◆ **Task instructions**
Only the lines from the one with "Screen dimensions: 287x215" to the end of the records are wanted, each repeated exactly, both ends included.

►

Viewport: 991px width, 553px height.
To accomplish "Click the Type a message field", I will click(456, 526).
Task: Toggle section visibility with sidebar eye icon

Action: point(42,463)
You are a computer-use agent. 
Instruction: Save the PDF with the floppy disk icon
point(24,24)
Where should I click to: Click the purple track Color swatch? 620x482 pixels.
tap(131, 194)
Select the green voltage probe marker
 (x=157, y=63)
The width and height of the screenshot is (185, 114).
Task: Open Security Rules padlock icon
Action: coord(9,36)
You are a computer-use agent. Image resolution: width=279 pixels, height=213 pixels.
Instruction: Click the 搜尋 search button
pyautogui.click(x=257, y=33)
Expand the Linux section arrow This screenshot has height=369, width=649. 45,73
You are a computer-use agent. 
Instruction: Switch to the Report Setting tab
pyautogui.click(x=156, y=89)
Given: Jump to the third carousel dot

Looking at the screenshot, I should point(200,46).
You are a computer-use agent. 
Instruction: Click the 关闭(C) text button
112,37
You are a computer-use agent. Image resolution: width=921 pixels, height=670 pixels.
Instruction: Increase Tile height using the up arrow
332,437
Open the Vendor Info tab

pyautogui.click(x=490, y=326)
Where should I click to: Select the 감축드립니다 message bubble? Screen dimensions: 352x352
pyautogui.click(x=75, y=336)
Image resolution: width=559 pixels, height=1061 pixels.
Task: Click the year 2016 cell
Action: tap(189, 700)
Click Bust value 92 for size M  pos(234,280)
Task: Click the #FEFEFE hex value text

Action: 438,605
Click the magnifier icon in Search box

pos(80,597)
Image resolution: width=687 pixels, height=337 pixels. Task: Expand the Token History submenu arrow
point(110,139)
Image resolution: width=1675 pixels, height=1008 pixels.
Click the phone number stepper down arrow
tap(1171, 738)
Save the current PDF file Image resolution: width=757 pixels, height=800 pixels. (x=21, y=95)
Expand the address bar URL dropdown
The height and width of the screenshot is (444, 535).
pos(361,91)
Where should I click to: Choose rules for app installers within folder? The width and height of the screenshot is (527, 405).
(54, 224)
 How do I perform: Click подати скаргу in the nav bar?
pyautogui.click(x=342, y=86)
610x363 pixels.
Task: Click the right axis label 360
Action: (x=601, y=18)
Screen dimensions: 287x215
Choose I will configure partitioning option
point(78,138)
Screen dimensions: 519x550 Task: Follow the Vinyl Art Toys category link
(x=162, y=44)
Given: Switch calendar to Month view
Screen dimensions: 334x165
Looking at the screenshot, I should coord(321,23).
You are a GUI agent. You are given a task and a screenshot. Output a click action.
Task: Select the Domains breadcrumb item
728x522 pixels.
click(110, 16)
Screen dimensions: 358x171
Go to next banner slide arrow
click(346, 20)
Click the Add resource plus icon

◄

◆ **Answer to this task**
Screen dimensions: 287x215
Choose I will configure partitioning option
point(78,138)
Screen dimensions: 519x550 Task: Follow the Vinyl Art Toys category link
(x=162, y=44)
Given: Switch calendar to Month view
Screen dimensions: 334x165
Looking at the screenshot, I should coord(321,23).
You are a GUI agent. You are given a task and a screenshot. Output a click action.
Task: Select the Domains breadcrumb item
728x522 pixels.
click(110, 16)
Screen dimensions: 358x171
Go to next banner slide arrow
click(346, 20)
Click the Add resource plus icon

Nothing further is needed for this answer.